● What you will do
Exactly reproduce all the records, keeping pictures out of the copy.

Dataset entries:
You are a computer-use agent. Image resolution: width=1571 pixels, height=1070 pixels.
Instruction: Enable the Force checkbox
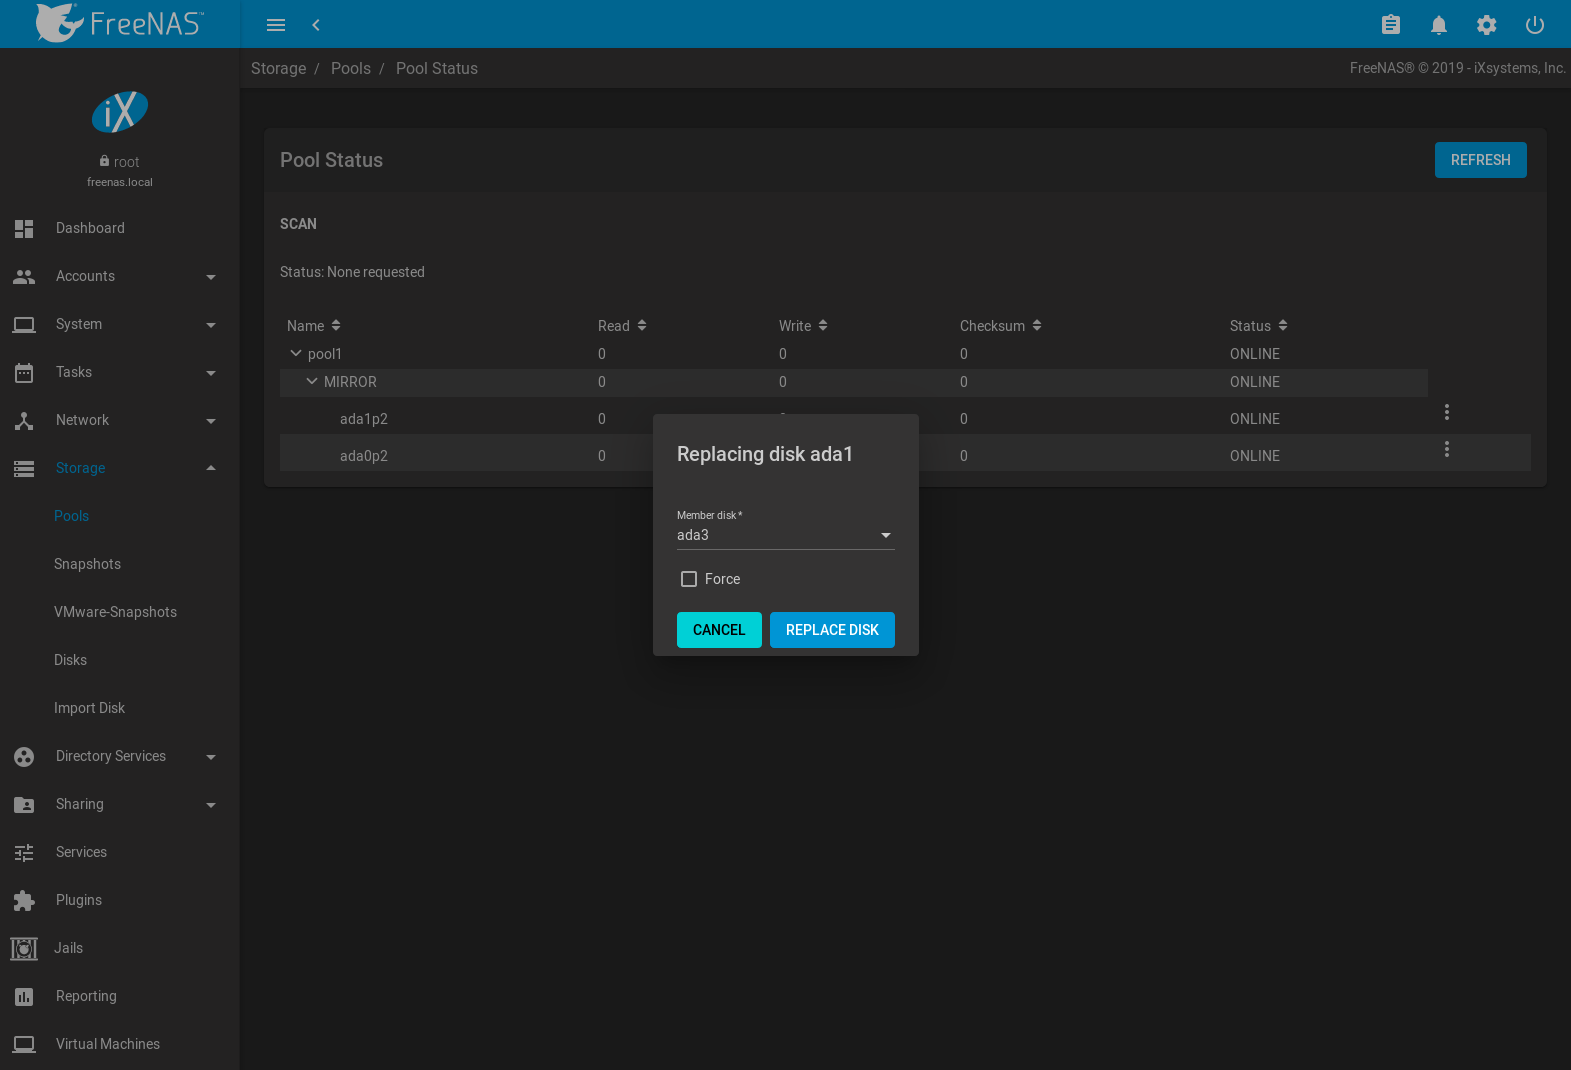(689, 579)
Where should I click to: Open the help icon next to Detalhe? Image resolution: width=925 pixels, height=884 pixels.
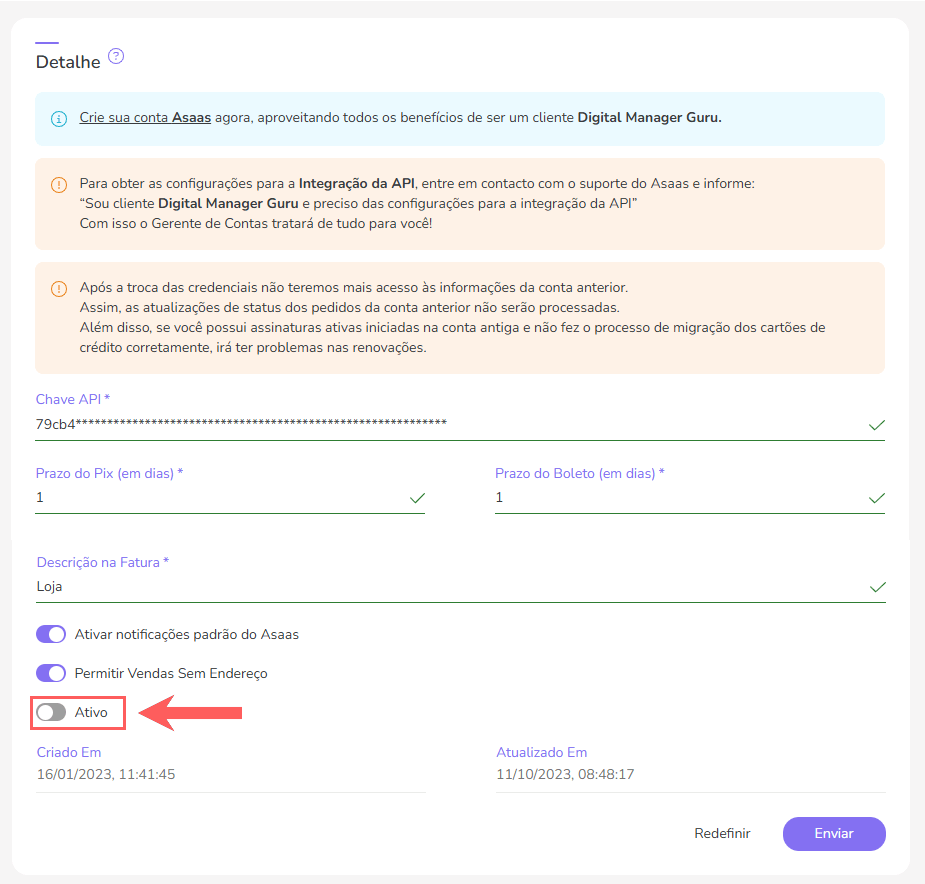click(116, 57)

● Exercise output
You are a computer-use agent. Image resolution: width=1571 pixels, height=1070 pixels.
Instruction: Enable the Force checkbox
(689, 579)
Where should I click to: Open the help icon next to Detalhe? Image resolution: width=925 pixels, height=884 pixels.
click(116, 57)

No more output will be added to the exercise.